▶ _EXERCISE BRIEF_:
Put each line of the rows below into a JSON list of strings, one string per line, leaving out blank lines and the pictures.

:::

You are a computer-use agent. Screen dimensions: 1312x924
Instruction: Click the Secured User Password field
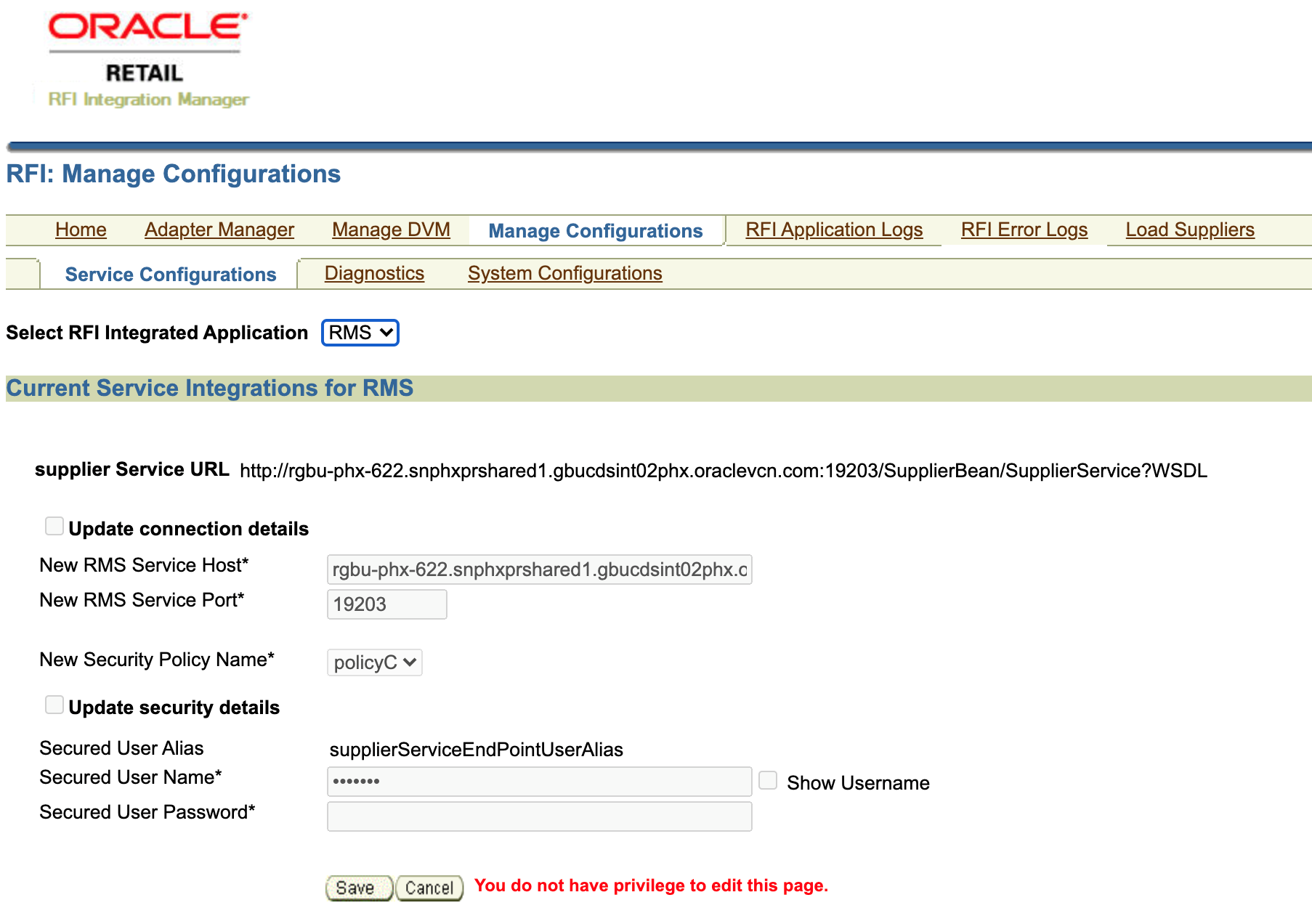click(539, 816)
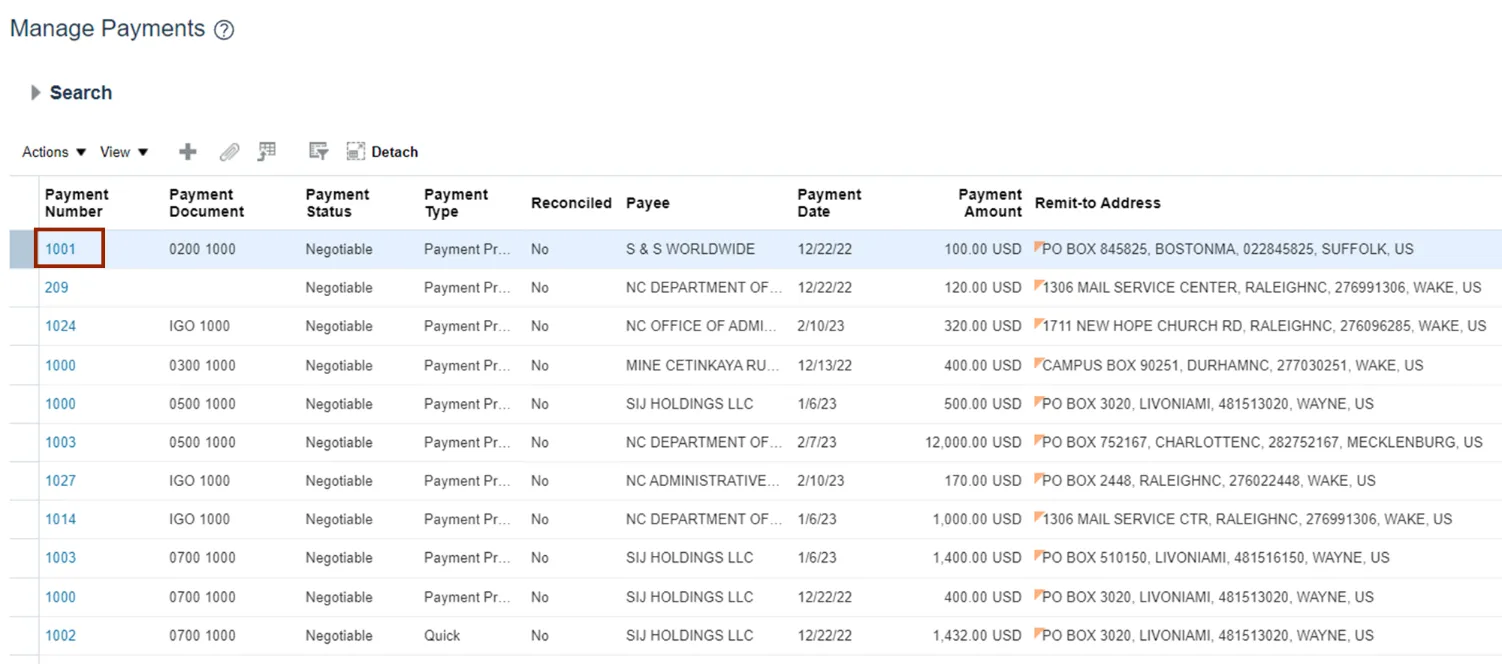Viewport: 1502px width, 664px height.
Task: Click the Payment Date column header
Action: 828,203
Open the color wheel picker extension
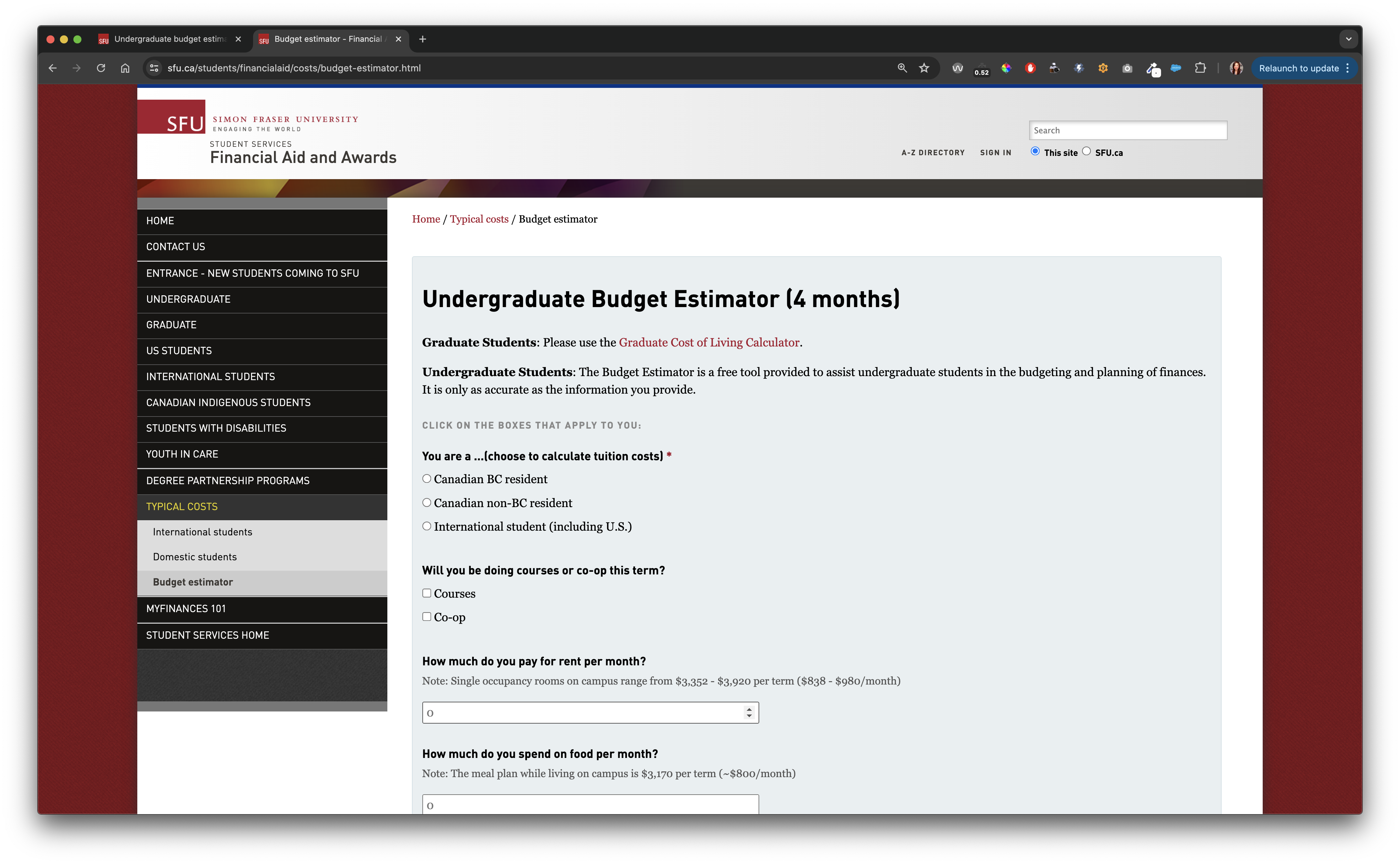1400x864 pixels. tap(1006, 68)
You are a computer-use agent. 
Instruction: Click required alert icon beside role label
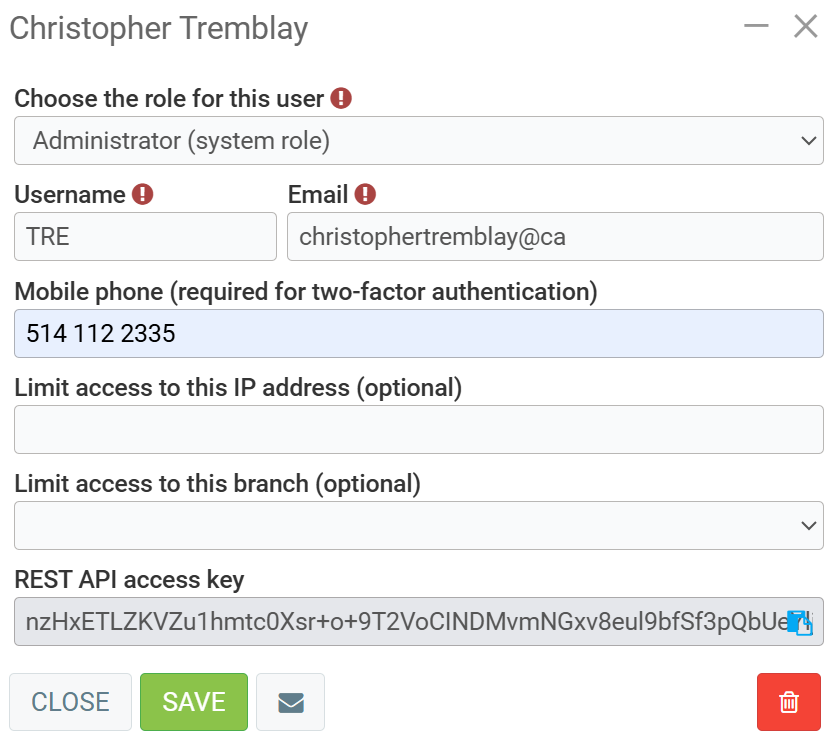(x=342, y=99)
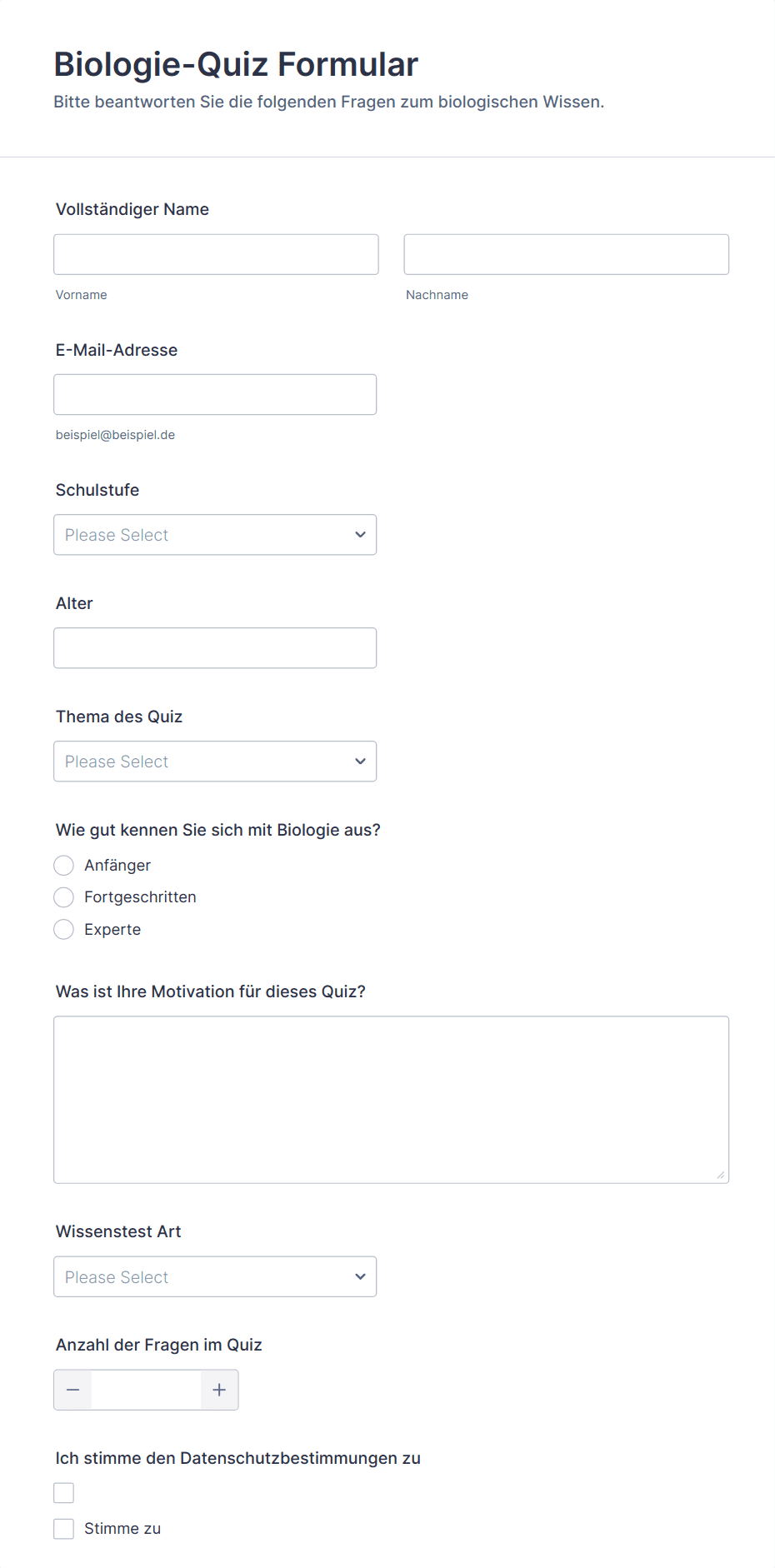The height and width of the screenshot is (1568, 775).
Task: Click into the Alter input box
Action: [215, 648]
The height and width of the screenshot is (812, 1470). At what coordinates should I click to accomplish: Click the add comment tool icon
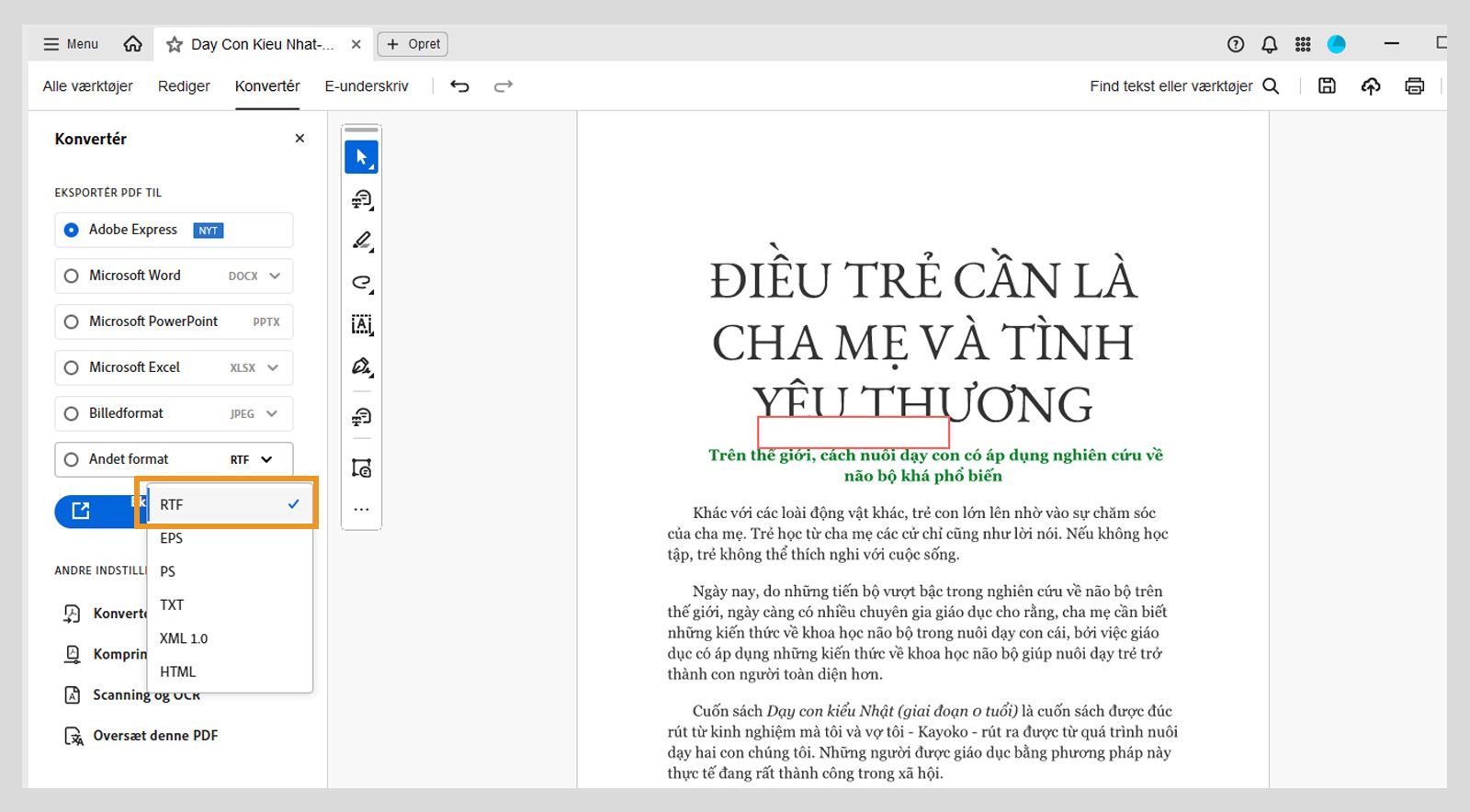pyautogui.click(x=361, y=199)
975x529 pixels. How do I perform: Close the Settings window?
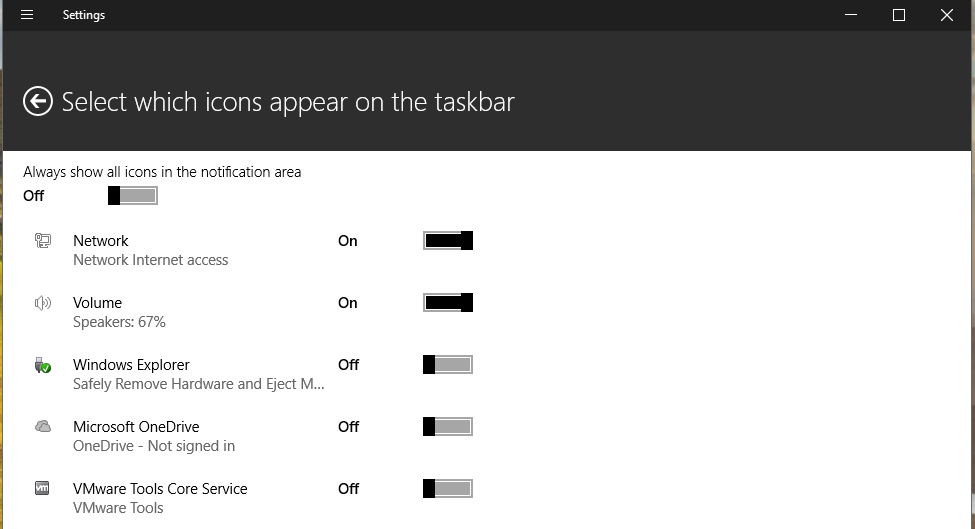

:::

▶ _THE RESPONSE_:
[
  "You are a computer-use agent. Screen dimensions: 1312x924",
  "Instruction: Click the Secured User Password field",
  "click(539, 816)",
  "Viewport: 1502px width, 664px height.",
  "Task: Click the Payment Date column header",
  "Action: 828,203",
  "Open the color wheel picker extension",
  "1400x864 pixels. tap(1006, 68)",
  "You are a computer-use agent. ",
  "Instruction: Click required alert icon beside role label",
  "(x=342, y=99)",
  "The height and width of the screenshot is (1568, 775).",
  "Task: Click into the Alter input box",
  "Action: [215, 648]",
  "The height and width of the screenshot is (812, 1470). At what coordinates should I click to accomplish: Click the add comment tool icon",
  "pyautogui.click(x=361, y=199)",
  "975x529 pixels. How do I perform: Close the Settings window?"
]